There are some disadvantages to designing cross-platform games, namely that you can't take full advantage of the hardware's unique characteristics (mouse vs. touch, tilt controls, notifications, and so on). However, the further your game is from a twitch action game the less of an issue this is, and since I'm mostly interested in turn-based strategy games this was less of a big deal and it made cross-platform development more sensible.
Another interesting market for us was Flash. Unlike downloadable PC and mobile games, Flash sponsorships give you a (relatively) large lump sum up front, instead of a recurring continuous revenue stream. This was a huge boon at first when I ran out of money by the time the game released. In the mean time, the Flash market has dried up considerably, so this may no longer be a viable option for new games.
Lesson learned: More markets = more revenue sources. You never know which market a game would really shine on, and different markets have different sale curves.
Prepare for a Bumpy Road: Don't Panic!
I almost ran out of money three more times during the ensuing year after releasing the game. Somehow I was always saved in the last moment by a sale, bundle, random new Flash license, some contract work, or similar.
However, the volatile nature of this income made it hard to plan ahead, and that was the main source of my mistakes; the fear of not being able to afford rent and food next month paralyzed me and made me lose a ton of time, so I panicked. 2012 was not a good year for my mental health. I felt like I was supposed to be happy since I was making indie games for a living—my dream come true!—but I wasn't. Feeling like I should be happier was probably a big factor in why I wasn't (which sounds weird, but if you've experienced this before you know what I'm talking about).
I just felt drained and worn out.
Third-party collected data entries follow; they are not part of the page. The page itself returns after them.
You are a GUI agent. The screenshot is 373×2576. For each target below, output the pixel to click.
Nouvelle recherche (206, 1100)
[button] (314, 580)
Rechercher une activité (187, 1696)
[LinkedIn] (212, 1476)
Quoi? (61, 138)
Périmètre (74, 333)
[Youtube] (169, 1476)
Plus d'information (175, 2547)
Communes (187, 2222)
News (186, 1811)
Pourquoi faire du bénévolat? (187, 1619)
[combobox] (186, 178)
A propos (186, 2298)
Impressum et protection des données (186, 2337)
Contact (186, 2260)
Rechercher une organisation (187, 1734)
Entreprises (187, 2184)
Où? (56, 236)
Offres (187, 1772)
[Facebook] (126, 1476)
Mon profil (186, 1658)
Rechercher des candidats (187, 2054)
I'd wake up tired and unmotivated, and in turn get stressed about not being productive and not making ends meet. I started becoming jealous of other developers who seemed to have had it all figured out and releasing awesome games (little did I know that many of them were dealing with the same demons as I was at the time). I couldn't bring myself to play other people's games due to feelings of guilt and inadequacy.
I eventually got out of it (moving to a new environment helped), but I lost a good year or so to this cruddy state of mind, and there was really no reason to—I would have been a lot better off trying to not worry so much and let stuff unfold as it did. It was really all downside and no upside, yet it seems many people in creative fields fall in this hole.
Lesson learned: Don't panic, and don't be too hard on yourself. Take some time off and don't try to be super productive all the time. And most importantly: don't compare yourself to other people!
So that's it: the story of my experience making my first indie game, Cardinal Quest. I had a lot of rough times but in the end I'm really happy I did it. I hope my story has been educational, in showing both what to do and what not to do.